Their role in the invasion was coordinated by their American allies. Nevertheless, no members of that army were tried, convicted or even mentioned in the Court’s comprehensive 1,377-page judgment.
It is conceivable that they were referred to in the “confidential appendix”, running from page 1,378 onwards, but of this document neither the defendants nor the public have had sight.
Nor was any member of the UN Protection Force implicated by the Court, despite their presence in the buffer region ostensibly for the purpose of preventing precisely the sort of operation Croatia had decided to launch.
Air strikes were not called in to prevent the Croatian army’s advance; no complaint was raised before the UN Security Council about the heavy costs weighed in human blood. The evidence points to Operation Storm being sanctioned in the fullest degree by the international community.

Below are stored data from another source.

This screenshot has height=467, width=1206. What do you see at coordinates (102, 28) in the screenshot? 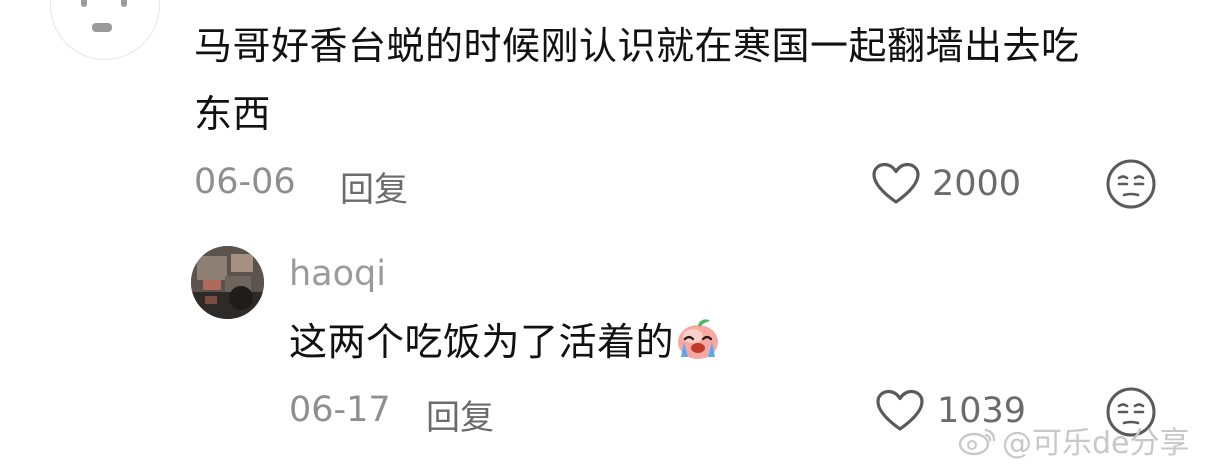
I see `avatar-mouth` at bounding box center [102, 28].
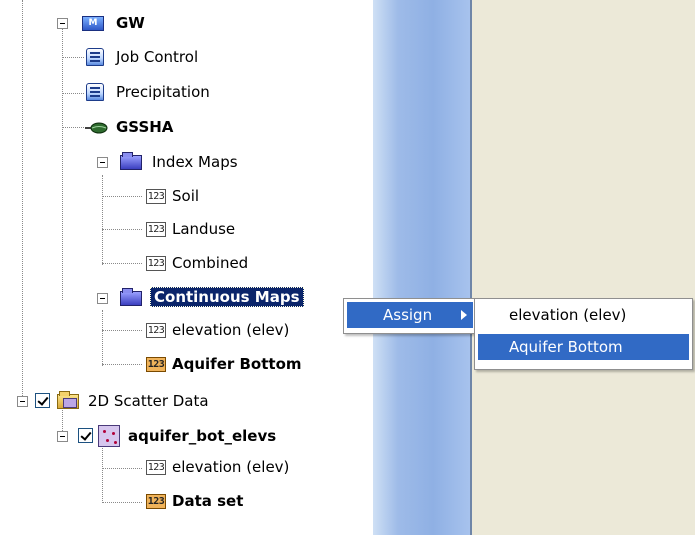  Describe the element at coordinates (102, 298) in the screenshot. I see `collapse-toggle-continuous-maps` at that location.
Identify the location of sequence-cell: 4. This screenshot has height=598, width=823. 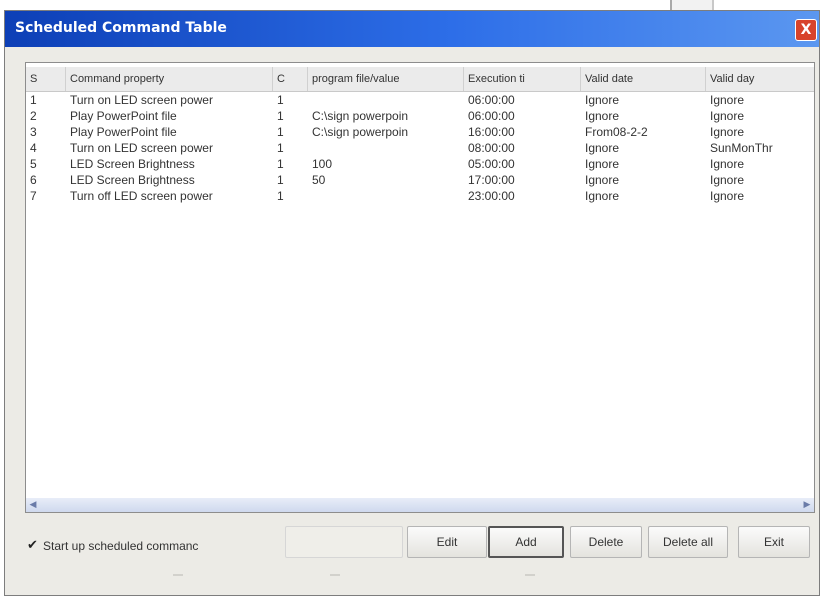
(34, 148).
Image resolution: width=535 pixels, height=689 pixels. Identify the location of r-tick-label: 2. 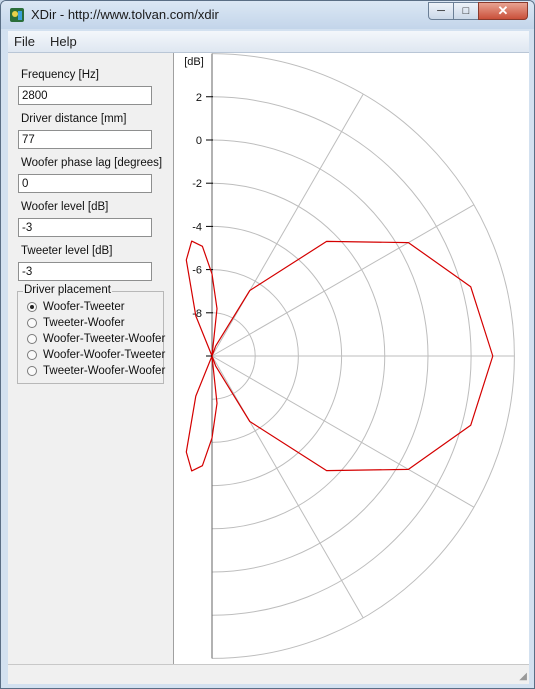
(199, 98).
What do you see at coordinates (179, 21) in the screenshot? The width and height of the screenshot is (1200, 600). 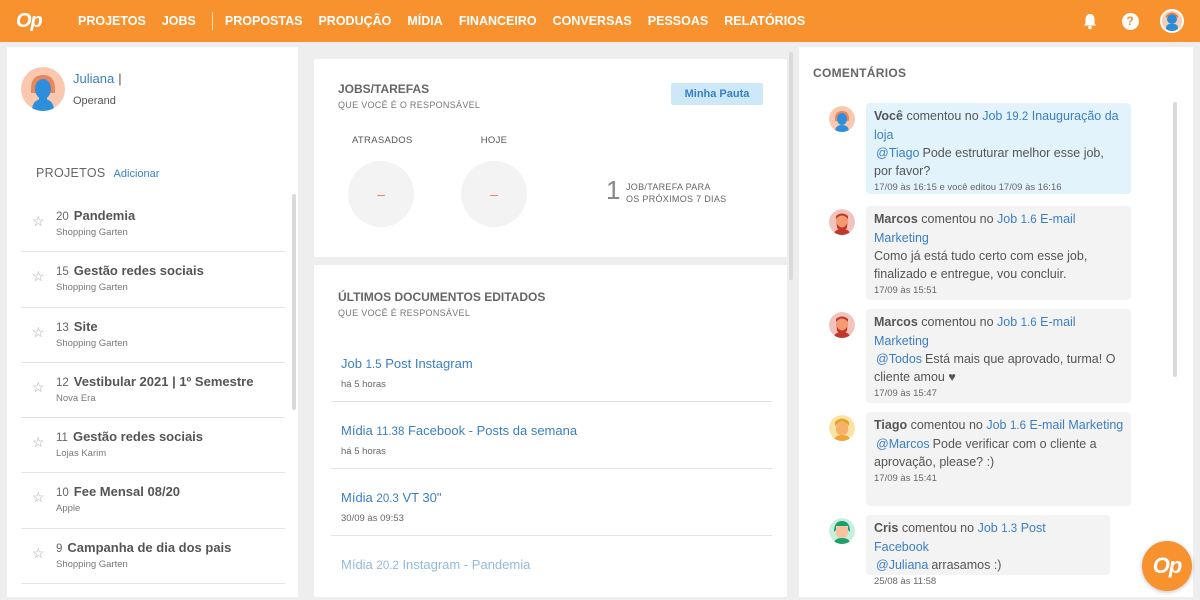 I see `nav-jobs: JOBS` at bounding box center [179, 21].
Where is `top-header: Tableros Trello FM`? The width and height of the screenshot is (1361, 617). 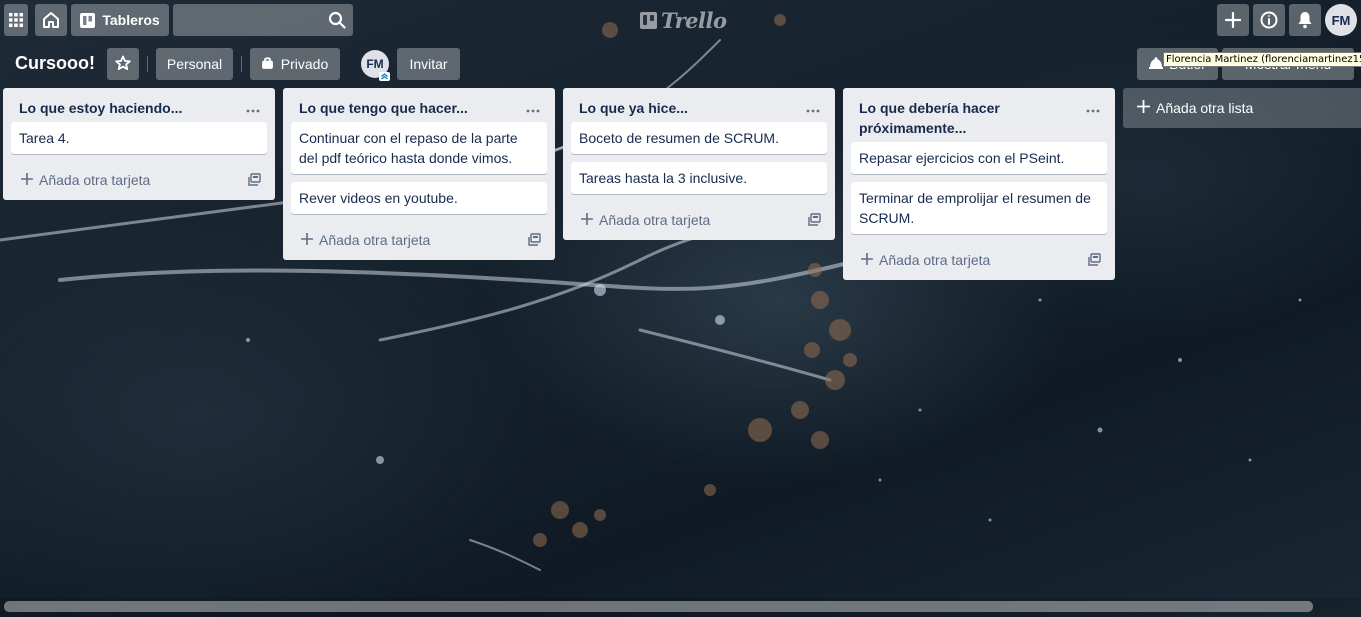
top-header: Tableros Trello FM is located at coordinates (680, 20).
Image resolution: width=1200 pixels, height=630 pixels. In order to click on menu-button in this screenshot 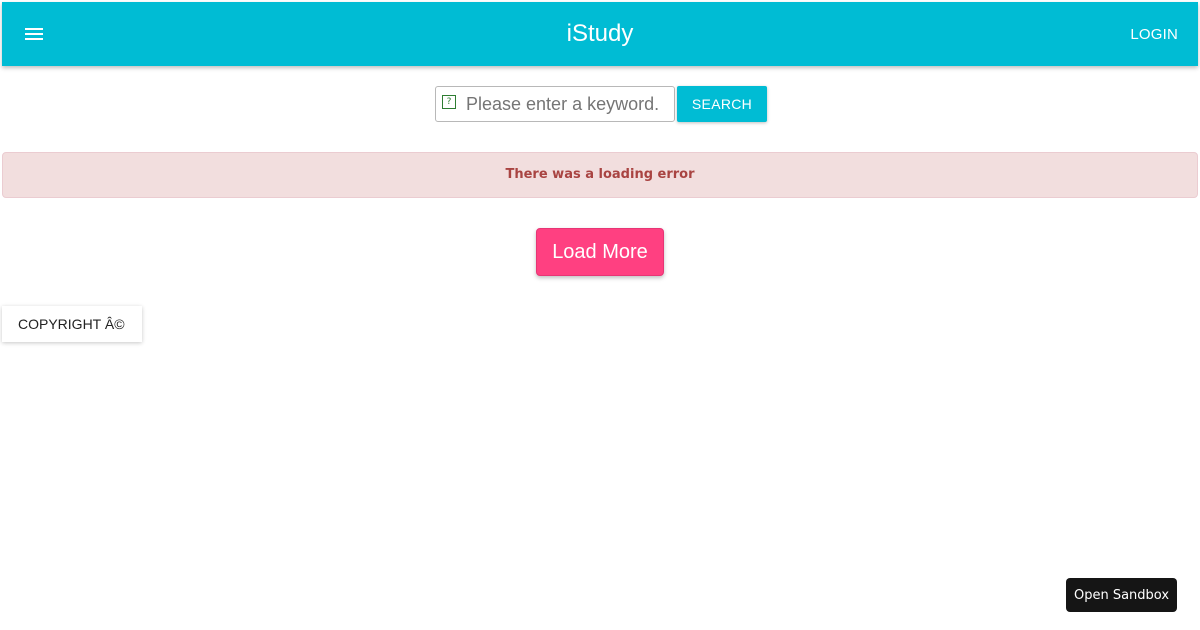, I will do `click(34, 34)`.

The historical record suggests that Operation Storm was undertaken with callous disregard for the welfare of civilians in the area, virtually all of whom by that time were Serbs.
For that the convicted defendants were undoubtedly morally responsible. Before the Yugoslav wars began, the Krajina area was ethnically mixed; some 80,000 Croats were expelled from the region between August and December 1991.
When the shells began raining indiscriminately down in people’s gardens on 4 August 1995, the cycle of revenge was complete.
The government of the self-declared Republika Srpska Krajina, RSK, disbanded itself the same day and ordered the evacuation of its own citizens.
A number of those who remained were forcibly evicted or murdered; few returned. Fifteen years on, what was the RSK remains depopulated and impoverished.
Yet we should not neglect the possibility that Clinton and his team were right to support this ethically controversial operation.
Perhaps a further 2,000 deaths were a price worth paying to bring ethnic homogeneity and thus political stability to post-war Croatia, and force the Bosnian Serbs to agree to the creation of the now profoundly dysfunctional Dayton Bosnia.
Such a ruthless calculus prevailed in the NATO bombing of Kosovo in 1999, as a result of which several thousand people were killed and tens of thousands of refugees were displaced with a view of achieving ethnic separation between Serbs and Kosovar Albanians.
The subsequent UN administration of Kosovo led to the territory’s independence, much as Operation Storm yielded viable territorial integrity for the contemporary Republic of Croatia.
The modern Balkan nations were forged in war. Where the separation of hostile peoples was complete, as in Croatia and Serbia, a subsequent diplomatic rapprochement has proven imaginable.
Where different ethnic groups remain held unhappily together, as in Bosnia and Kosovo, political turmoil and instability have prevailed. If this is the lesson of the Balkan conflicts, it is an unhappy portent of human nature.
Have the ICTY prosecutions over Operation Storm led to ethnic reconciliation? This seems unlikely. Gotovina’s heroic stature in Croatian folklore appears cemented by his conviction, as the tens of thousands of demonstrators in his favour across Croatia in the short period since the pronouncement of his guilt have illustrated.
Taking into account the time he has already served awaiting trial, and the Hague Tribunal’s rules for early release, Gotovina may be released in 2021, when he is 65.
A convicted war criminal, duly embittered by an extended period of incarceration and abandonment by his former US allies, might turn out to be a future president of the EU’s next accession state.
In the long run, his reputation amongst his own people may emerge as immeasurably higher than that of the Tribunal that convicted him. We should remember this over the careless platitudes of those who pretend that international criminal courts heal the wounds of ethnic civil war.